Safe spinach?

I suppose we’d be remiss in our farm blogging duties if we didn’t comment on the current spinach ‘crisis.’ We’ve watched the news with interest this week as the country responded to the E. coli cases. We have been curious—along with the rest of the nation—about which step of the spinach bag process contaminated the product. Apparently, it could have been at any point, which has led to the complete recall of anything spinach related. The reaction has been so strong that Oregon Public Health officials are not willing to ‘exonerate’ any spinach at this time, even that grown locally and completely removed from the Natural Selection Foods company.
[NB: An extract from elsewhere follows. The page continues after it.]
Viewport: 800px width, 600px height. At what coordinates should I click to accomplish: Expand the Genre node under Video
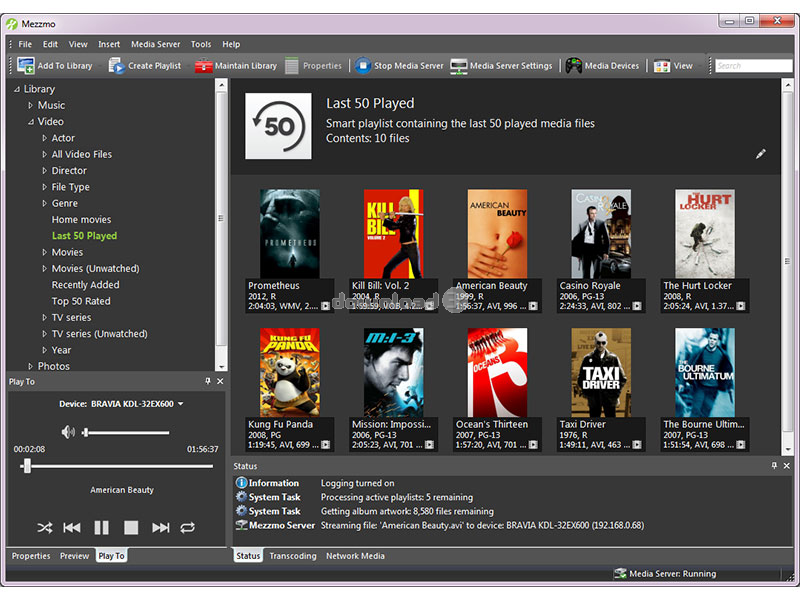pos(44,204)
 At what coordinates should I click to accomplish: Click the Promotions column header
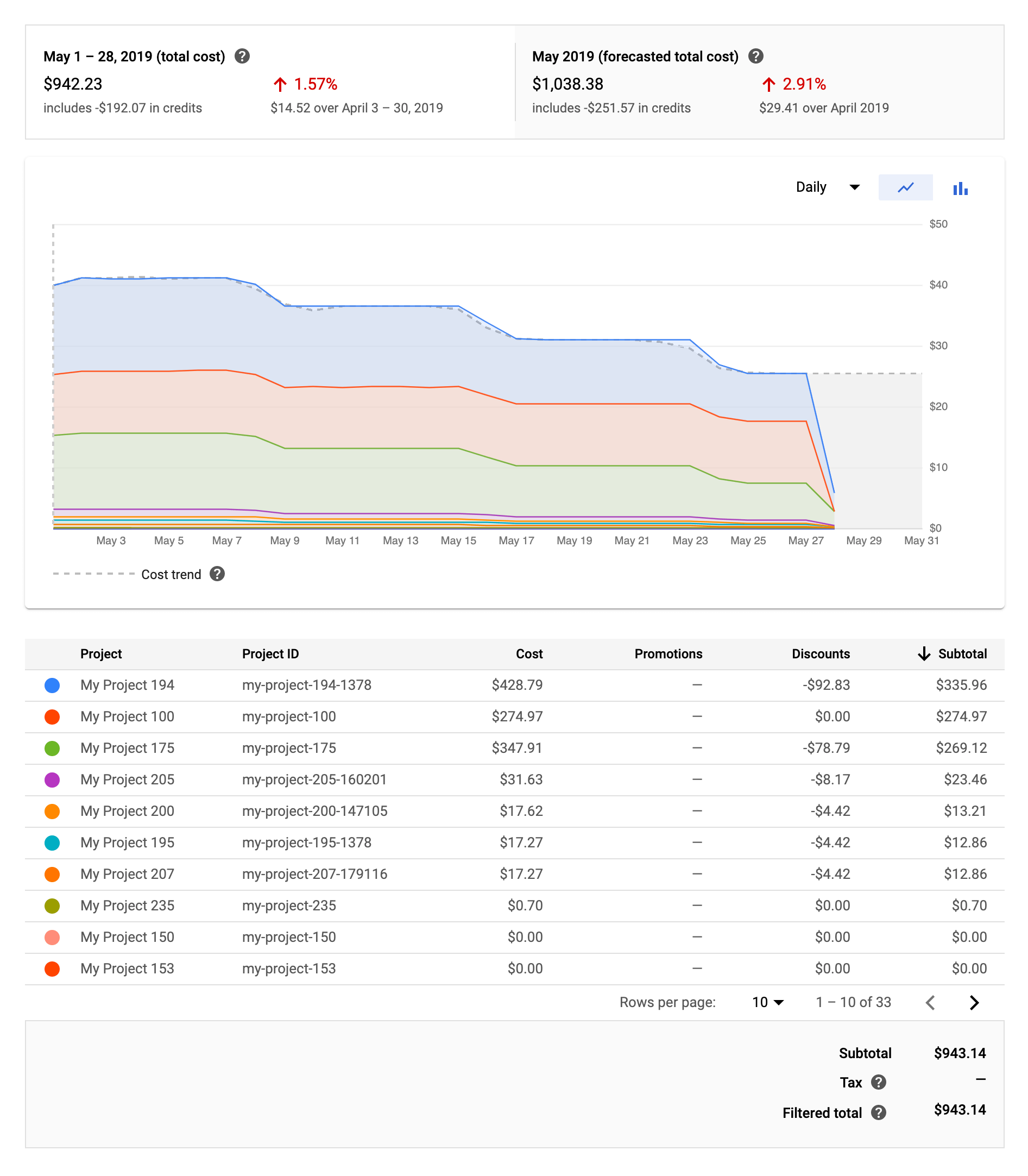pos(668,654)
To us, this has been an interesting revelation of food’s underbelly. Maybe that seems like an odd way to describe it, but there is a reality to food production invisible to the consumer at the grocery store. Convenience foods, such as bagged spinach, are factory products, along with much of the meat and, of course, all of the processed foods we consume today. I think it’s easy to forget the many hands that have touched and handled our fresh vegetables when they come to us shrink-wrapped and clean (and labeled with fancy marketing graphics too).
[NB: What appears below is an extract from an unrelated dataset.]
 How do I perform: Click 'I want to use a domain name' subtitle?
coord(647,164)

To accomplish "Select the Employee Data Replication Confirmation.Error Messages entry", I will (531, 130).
In her book Safe Food: Bacteria, Biotechnology, and Bioterrorism, food activist and professor Marion Nestle discusses this seeming benign trust on the part of the consumer, even though food is not nearly as safe today as the food industry claims. She outlines the evolving decades long denial of food safety issues through political lobbying by the food industry. Although we have come a long way from the days of waterborne illnesses such as cholera, Nestle points out that food safety is still a very real issue in the United States, and one that is mostly ignored except during crises such as this one.

A significant difference between food safety issues in prior centuries and today is the mass centralization of our food supply. This is crucial in terms of epidemiology and contamination issues. In Safe Food Nestle primarily addresses this issue in terms of our meat supply, but it became apparent this week with spinach as well. When almost all of the bagged spinach in the country is coming from one processing plant in California, the fact that over 150 farms originally grew the spinach no longer matters. Through centralization, they all become guilty parties, and the United States finds itself suddenly without a seemingly safe or clean spinach supply—even though perhaps the original source of E. coli could have been in one five acre field out of hundreds.

The implications of the incident are, as you know, fairly significant. There is of course the illness, but also the economic repercussions for the farmers, who may not have been a part of the problem at all. Some of the smaller farms involved could very well be hurt beyond recovery if they can’t sell any more spinach harvests this fall. To us, these repercussions point out the biggest fatal flaw in a centralized food system as a whole: it is too easy to topple. All it takes is one piece of the complex puzzle to go awry for hundreds of farmers to lose income and hundreds of people (across the entire nation) to become ill.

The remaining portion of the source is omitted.